Georges Chanot III (11 January 1831-11 March 1895) was a French luthier (or violin-maker) who ran a successful business in London in the late 19th century.

Born in Paris in France in 1830, the son of Georges Chanot II and the younger brother of Adolphe Chanot, he originally was apprenticed to his father George Chanot II in Paris, and later worked as an assistant to Charles Adolphe Maucotel (c.1820-1858) at Rupert Street in London from 1851-1857. When Maucotel retired Chanot bought the business and from 1858 he successfully ran it from 157 Wardour Street in the Soho district of London, mostly selling violins made by his father. However, he lived an extravagant lifestyle and spent his money as fast as he made it. In 1881 he was at the centre of a court case concerning a violin to which he had given a fake Carlo Bergonzi label and then sold as genuine. His deception was discovered by violin-maker William Ebsworth Hill but Chanot qualified his admission of guilt by claiming that this was common practice in the violin-selling business; the court was unconvinced by his explanation and found him guilty.

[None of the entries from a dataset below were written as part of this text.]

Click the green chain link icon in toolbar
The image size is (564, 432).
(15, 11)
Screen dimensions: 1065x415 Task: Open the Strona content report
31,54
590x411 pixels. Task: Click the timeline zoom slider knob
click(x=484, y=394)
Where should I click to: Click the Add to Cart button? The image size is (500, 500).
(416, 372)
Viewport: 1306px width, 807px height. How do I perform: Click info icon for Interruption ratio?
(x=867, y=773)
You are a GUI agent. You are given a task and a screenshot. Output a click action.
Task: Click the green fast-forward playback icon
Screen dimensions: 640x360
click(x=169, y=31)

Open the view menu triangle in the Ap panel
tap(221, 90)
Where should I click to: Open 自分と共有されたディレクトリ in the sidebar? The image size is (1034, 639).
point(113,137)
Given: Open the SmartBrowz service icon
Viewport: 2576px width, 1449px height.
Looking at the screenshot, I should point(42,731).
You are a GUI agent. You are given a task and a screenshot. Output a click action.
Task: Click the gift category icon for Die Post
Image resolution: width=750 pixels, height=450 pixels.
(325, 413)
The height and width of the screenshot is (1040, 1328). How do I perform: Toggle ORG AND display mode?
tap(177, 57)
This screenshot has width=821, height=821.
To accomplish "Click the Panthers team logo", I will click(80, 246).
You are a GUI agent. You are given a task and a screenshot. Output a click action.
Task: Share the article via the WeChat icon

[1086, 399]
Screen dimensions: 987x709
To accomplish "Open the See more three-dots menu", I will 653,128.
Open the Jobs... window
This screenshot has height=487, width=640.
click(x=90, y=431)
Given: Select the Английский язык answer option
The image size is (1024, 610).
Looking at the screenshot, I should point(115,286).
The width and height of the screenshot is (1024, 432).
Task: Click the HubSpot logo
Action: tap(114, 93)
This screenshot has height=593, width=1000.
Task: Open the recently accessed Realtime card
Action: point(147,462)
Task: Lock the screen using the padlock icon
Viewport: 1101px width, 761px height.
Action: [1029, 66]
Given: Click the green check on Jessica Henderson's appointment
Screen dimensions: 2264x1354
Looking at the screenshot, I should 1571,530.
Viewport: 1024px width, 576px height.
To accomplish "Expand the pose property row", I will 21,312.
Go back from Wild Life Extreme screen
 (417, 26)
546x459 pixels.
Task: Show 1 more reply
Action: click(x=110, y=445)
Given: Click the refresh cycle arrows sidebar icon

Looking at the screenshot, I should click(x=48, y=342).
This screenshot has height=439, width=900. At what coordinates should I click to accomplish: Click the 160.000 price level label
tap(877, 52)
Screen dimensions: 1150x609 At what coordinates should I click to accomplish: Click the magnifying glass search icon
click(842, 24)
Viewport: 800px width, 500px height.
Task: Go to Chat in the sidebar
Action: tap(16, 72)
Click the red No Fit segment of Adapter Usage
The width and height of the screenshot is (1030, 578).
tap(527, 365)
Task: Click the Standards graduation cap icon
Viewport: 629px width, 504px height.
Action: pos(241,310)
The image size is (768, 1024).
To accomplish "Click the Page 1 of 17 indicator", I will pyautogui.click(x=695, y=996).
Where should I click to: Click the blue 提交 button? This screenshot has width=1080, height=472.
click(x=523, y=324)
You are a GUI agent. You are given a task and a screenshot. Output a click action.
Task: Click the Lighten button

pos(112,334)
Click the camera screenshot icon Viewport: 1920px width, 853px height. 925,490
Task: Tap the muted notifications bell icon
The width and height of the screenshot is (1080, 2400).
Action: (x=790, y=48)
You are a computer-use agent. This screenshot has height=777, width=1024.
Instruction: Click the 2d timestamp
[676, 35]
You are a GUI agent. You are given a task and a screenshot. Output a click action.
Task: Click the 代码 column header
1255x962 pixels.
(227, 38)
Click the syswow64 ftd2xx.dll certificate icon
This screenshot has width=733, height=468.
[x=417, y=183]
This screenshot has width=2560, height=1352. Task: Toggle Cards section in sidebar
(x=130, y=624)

Despite his dubious activities Chanot established a lasting reputation as one of the best luthiers in 19th-century London. Guests to his atelier included such notable violinists as Joseph Joachim, August Wilhelmj and Henryk Wieniawski. He held a Royal Warrant as violin-maker to the Duke of Edinburgh. His violins won awards at exhibitions in Britain and in 1878 he was the only 'English' violin-maker to receive a ‘mention honourable’ at the Paris Exhibition in 1878.

He married Sarah Hollier (1830-1894) in London in 1854. His three sons, Joseph Antony Chanot, Frederick William Chanot and George Adolphus Chanot followed him in the business. The couple also had three daughters.

Georges Chanot III died in London in 1895. In his will he left £3355 5s 8d. He was buried with his wife in St Mary's churchyard in Sydenham in Oxfordshire, where his wife's family came from.